One of the things that’s often hard to understand about Node.js is that, in addition to being a server, it’s also a runtime environment in the same way that Perl, Python, and Ruby are. So, even though we often refer to Node.js as “server-side JavaScript,” that doesn’t really accurately describe what Node.js does. One of the best ways to come to grips with Node.js is to use Node REPL (“Read-Evaluate-Print-Loop”), an interactive Node.js programming environment. It’s great for testing out and learning about Node.js. You can try out any of the snippets in this book using Node REPL. In addition, because Node is a wrapper around V8, Node REPL is an ideal place to easily try out JavaScript. However, when you want to run a Node program, you can use your favorite text editor, save it in a file, and simply run node filename.js. REPL is a great learning and exploration tool, but we don’t use it for production code.

Let’s launch Node REPL and try out a few bits of JavaScript to warm up (Example 1-6). Open up a console on your system. I’m using a Mac with a custom command prompt, so your system might look a little different, but the commands should be the same.

Example 1-6. Starting Node REPL and trying some JavaScript

$Enki:~ $ node
> 3 > 2 > 1
false
> true == 1
true
> true === 1
false

Note

The first line, which evaluates to false, is from http://wtfjs.com, a collection of weird and amusing things about JavaScript.

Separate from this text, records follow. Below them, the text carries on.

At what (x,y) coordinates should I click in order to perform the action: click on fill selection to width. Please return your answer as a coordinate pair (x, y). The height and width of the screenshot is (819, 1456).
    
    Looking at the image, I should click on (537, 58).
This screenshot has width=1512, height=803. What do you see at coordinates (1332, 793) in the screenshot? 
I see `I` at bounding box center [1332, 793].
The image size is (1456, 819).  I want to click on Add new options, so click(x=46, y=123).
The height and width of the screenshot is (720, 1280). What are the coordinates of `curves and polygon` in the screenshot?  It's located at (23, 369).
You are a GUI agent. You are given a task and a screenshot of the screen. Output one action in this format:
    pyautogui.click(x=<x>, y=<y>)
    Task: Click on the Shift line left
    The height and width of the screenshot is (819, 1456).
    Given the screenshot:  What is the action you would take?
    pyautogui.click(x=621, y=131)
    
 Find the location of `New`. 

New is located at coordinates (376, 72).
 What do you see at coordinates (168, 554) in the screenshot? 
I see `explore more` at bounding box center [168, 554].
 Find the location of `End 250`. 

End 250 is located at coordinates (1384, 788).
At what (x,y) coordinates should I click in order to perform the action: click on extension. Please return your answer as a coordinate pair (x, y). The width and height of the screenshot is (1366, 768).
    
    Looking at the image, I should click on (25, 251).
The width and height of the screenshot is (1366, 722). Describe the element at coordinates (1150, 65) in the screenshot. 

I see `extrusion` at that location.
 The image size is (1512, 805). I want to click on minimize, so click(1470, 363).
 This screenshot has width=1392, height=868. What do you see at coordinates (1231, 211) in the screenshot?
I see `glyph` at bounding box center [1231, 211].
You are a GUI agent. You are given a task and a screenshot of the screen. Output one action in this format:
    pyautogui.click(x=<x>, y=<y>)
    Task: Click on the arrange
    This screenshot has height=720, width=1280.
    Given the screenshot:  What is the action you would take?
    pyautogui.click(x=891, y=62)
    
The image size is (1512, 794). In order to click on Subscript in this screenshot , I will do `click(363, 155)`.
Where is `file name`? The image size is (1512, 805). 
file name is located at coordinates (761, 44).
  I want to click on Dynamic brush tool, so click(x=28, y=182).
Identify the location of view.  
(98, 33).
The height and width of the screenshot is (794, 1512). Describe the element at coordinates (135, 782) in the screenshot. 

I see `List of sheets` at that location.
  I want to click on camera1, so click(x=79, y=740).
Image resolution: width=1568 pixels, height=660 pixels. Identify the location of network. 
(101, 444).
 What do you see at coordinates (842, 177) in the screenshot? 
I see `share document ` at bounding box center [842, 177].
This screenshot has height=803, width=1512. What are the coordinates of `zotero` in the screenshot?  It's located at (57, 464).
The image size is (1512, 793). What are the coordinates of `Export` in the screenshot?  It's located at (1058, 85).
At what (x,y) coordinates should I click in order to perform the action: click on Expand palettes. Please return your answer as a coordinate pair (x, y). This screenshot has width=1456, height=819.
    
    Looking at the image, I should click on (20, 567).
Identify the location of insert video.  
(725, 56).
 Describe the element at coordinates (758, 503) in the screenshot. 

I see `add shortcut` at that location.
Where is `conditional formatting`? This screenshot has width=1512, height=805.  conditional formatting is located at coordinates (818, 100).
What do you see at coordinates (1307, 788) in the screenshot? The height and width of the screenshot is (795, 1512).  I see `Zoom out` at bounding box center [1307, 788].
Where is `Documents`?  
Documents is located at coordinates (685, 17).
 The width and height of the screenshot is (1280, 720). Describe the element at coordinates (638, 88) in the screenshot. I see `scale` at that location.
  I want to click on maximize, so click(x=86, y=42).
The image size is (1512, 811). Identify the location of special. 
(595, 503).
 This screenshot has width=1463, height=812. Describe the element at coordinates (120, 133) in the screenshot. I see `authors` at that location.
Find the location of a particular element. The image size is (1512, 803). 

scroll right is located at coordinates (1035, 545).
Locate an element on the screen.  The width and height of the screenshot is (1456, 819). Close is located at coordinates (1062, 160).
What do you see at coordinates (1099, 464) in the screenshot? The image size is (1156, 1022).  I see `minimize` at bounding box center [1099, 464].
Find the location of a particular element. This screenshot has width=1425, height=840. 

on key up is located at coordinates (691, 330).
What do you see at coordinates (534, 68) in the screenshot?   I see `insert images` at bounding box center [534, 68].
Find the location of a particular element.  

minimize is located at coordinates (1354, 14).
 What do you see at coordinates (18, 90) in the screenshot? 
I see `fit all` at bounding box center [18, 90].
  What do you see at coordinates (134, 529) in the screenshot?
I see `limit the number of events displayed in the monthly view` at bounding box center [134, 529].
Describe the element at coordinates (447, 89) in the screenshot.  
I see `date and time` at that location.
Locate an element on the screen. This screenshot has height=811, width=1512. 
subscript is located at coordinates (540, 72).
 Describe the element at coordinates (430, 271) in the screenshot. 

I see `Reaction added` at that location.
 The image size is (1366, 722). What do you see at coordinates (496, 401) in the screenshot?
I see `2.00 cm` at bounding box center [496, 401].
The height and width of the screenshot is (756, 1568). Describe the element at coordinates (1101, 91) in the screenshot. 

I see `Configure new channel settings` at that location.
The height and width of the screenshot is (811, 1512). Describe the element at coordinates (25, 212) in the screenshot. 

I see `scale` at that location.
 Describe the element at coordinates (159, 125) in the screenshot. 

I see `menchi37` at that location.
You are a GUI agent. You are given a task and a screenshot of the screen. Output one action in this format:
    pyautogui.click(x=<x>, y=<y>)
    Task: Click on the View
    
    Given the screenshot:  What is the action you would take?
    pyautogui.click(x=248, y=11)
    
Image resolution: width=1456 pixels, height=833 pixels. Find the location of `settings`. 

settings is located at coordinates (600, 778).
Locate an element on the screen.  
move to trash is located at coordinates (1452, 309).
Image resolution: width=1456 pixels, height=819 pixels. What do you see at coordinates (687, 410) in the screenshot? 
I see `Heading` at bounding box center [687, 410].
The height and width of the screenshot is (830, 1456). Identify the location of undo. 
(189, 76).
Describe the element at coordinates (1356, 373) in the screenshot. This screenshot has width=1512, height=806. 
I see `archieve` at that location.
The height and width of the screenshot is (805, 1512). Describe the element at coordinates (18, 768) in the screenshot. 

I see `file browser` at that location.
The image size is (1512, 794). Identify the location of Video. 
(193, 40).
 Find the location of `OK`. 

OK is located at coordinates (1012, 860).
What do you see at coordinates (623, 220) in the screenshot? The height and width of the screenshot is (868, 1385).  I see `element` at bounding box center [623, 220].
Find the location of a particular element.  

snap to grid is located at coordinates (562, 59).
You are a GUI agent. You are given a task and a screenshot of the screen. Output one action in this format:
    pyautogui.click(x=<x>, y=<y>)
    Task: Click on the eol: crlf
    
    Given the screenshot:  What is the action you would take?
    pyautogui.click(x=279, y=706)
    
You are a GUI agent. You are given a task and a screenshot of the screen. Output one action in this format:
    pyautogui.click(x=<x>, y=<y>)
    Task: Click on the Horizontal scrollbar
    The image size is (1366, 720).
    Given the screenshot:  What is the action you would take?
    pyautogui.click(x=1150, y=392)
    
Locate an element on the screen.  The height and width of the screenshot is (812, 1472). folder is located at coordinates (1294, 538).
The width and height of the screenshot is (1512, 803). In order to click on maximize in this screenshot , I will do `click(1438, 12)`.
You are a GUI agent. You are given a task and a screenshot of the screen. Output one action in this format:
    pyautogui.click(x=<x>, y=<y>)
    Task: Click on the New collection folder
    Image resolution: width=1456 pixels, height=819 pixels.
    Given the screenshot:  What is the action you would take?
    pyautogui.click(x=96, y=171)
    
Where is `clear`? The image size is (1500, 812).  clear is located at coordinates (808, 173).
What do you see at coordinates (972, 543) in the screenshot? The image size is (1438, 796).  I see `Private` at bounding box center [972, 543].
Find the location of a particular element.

Having a live programming environment is a really great learning tool, but you should know a few helpful features of Node REPL to make the most of it. It offers meta-commands, which all start with a period (.). Thus, .help shows the help menu, .clear clears the current context, and .exit quits Node REPL (see Example 1-7). The most useful command is .clear, which wipes out any variables or closures you have in memory without the need to restart REPL.

Example 1-7. Using the metafeatures in Node REPL

> console.log('Hello World');
Hello World
> .help
.clear  Break, and also clear the local context.
.exit   Exit the prompt
.help   Show repl options
> .clear
Clearing context...
> .exit
Enki:~ $

When using REPL, simply typing the name of a variable will enumerate it in the shell. Node tries to do this intelligently so a complex object won’t just be represented as a simple Object, but through a description that reflects what’s in the object (Example 1-8). The main exception to this involves functions. It’s not that REPL doesn’t have a way to enumerate functions; it’s that functions have the tendency to be very large. If REPL enumerated functions, a lot of output could scroll by.

Example 1-8. Setting and enumerating objects with REPL

Enki:~ $ node
> myObj = {};
{}
> myObj.list = ["a", "b", "c"];
[ 'a', 'b', 'c' ]
> myObj.doThat = function(first, second, third) { console.log(first); };
[Function]
> myObj
{ list: [ 'a', 'b', 'c' ]
, doThat: [Function]
}
>

A First Server

REPL gives us a great tool for learning and experimentation, but the main application of Node.js is as a server. One of the specific design goals of Node.js is to provide a highly scalable server environment. This is an area where Node differs from V8, which was described at the beginning of this chapter. Although the V8 runtime is used in Node.js to interpret the JavaScript, Node.js also uses a number of highly optimized libraries to make the server efficient. In particular, the HTTP module was written from scratch in C to provide a very fast nonblocking implementation of HTTP. Let’s take a look at the canonical Node “Hello World” example using an HTTP server (Example 1-9).

Example 1-9. A Hello World Node.js web server

var http = require('http'); 
http.createServer(function (req, res) { 
    res.writeHead(200, {'Content-Type': 'text/plain'}); 
    res.end('Hello World\n'); 
}).listen(8124, "127.0.0.1"); 
console.log('Server running at http://127.0.0.1:8124/');

The first thing that this code does is use require to include the HTTP library into the program. This concept is used in many languages, but Node uses the CommonJS module format, which we’ll talk about more in Chapter 8. The main thing to know at this point is that the functionality in the HTTP library is now assigned to the http object.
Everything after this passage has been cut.